Death of the c player How to ensure the right hire Impact of AI and best practice.
Description
Summary
This episode of Funnel Vision features Richard Bounds and Dan Wardle, a seasoned sales coach and founder of two key businesses: Rampart, which focuses on Medic transformations for established sales teams, and The Founder Sales Club, a training program for early-stage founders. Dan’s diverse background in teaching, education content creation, and sales, including a journey from seed to unicorn status, provides a unique perspective on the evolving sales landscape.
The conversation begins with Dan explaining Medic transformations, emphasizing its role in value selling to increase average order size, facilitate enterprise expansion, and mitigate forecast slippage.

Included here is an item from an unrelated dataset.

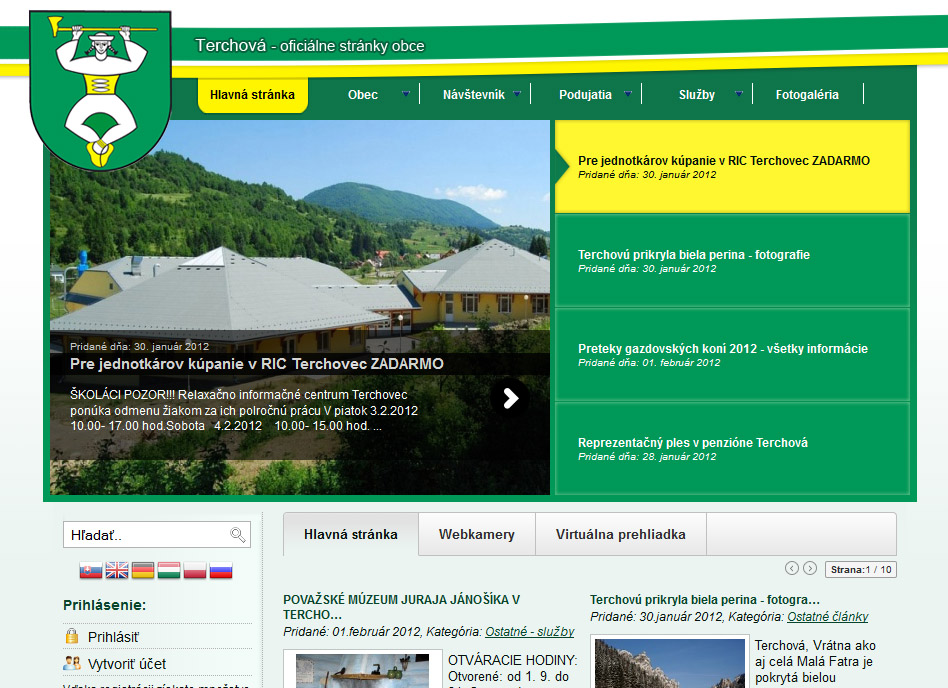Expand the Obec dropdown menu

pos(363,95)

He highlights Medic as a qualification framework crucial for managing deals and ensuring alignment with client strategies. For early-stage founders, Dan's Founder Sales Club strips back complex methodologies, offering a simplified framework rooted in IQ, EQ, empathy, curiosity, and logic to help founders secure their first deals or accelerate funding.

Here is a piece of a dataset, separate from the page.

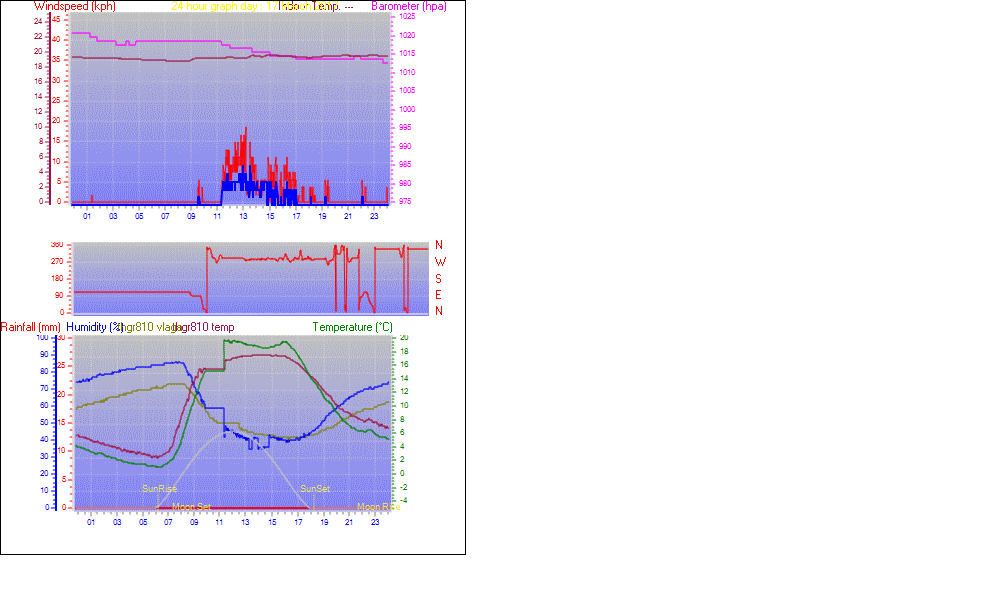Click the tallest red wind gust peak
This screenshot has width=1008, height=615.
[245, 130]
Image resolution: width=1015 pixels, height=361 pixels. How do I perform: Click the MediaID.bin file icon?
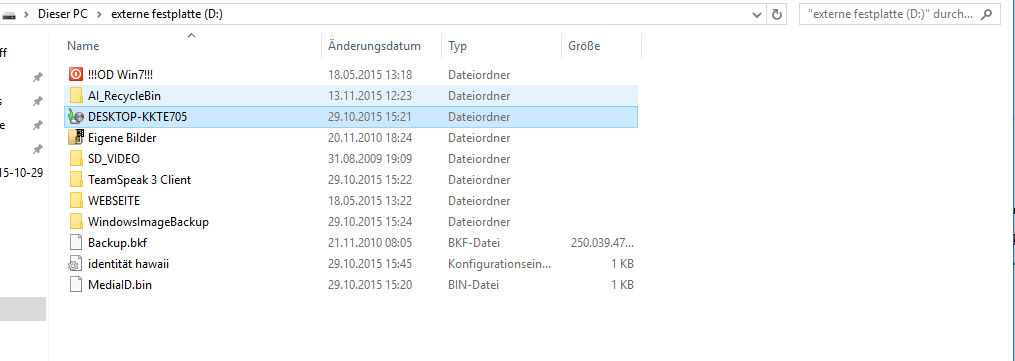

A significant career milestone for Dan was his role at Multiverse, which shaped his approach to sales. He describes his transition to entrepreneurship as accidental but deeply rewarding, now working seven days a week across his two ventures.
The discussion then shifts to consistent sales challenges in the age of AI. Dan points out that many sales leaders invest heavily in technology and new processes but fail to enable and empower their teams to fully utilize these tools. This often leads to generic, impersonalized outreach or a passive reliance on automation, negating the potential benefits. For enterprise selling, while AI can automate research, the critical human element of understanding the 'why' behind the data and asking the right discovery questions is often overlooked.

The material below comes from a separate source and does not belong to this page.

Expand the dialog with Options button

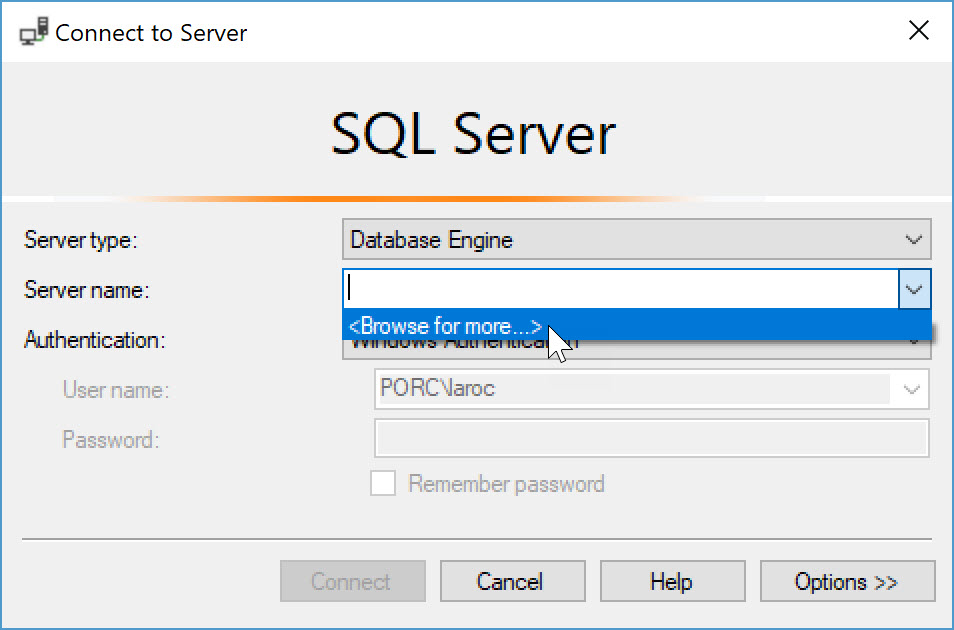tap(847, 581)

Looking at modern seller toolkits, Dan advocates for thoughtful integration of AI. He emphasizes that while AI can automate repetitive, low-level tasks like outbound outreach and initial research, the core challenge is getting people to 'engage their brain' rather than blindly trusting the tool. He coins the phrase 'death of the C player,' predicting that sales teams will shrink, focusing on highly skilled, well-paid A and B players who can adapt to new methods. These top performers will leverage AI to streamline operations, allowing them to concentrate on complex deals and strategic conversations.
Dan’s number one deal hack is to 'always have a hypothesis.' He advises doing thorough research, formulating a hypothesis about the customer's cost, risk, and revenue challenges, and then using this as the central point of discussion. This approach, he argues, not only adds credibility but also enables deeper discovery by challenging assumptions and understanding the true priorities of C-suite executives. This strategic, value-based selling, coupled with robust customer success and community-driven advocacy, will be key to future sales success, leading to larger, shorter, and more predictable deals. For companies not yet embracing AI, Dan suggests identifying repeatable tasks for automation, experimenting with free AI tools, and ensuring human oversight to understand the 'why' behind the AI’s output. He also stresses the importance of building communities and demonstrating genuine value to turn customers into champions and drive referrals.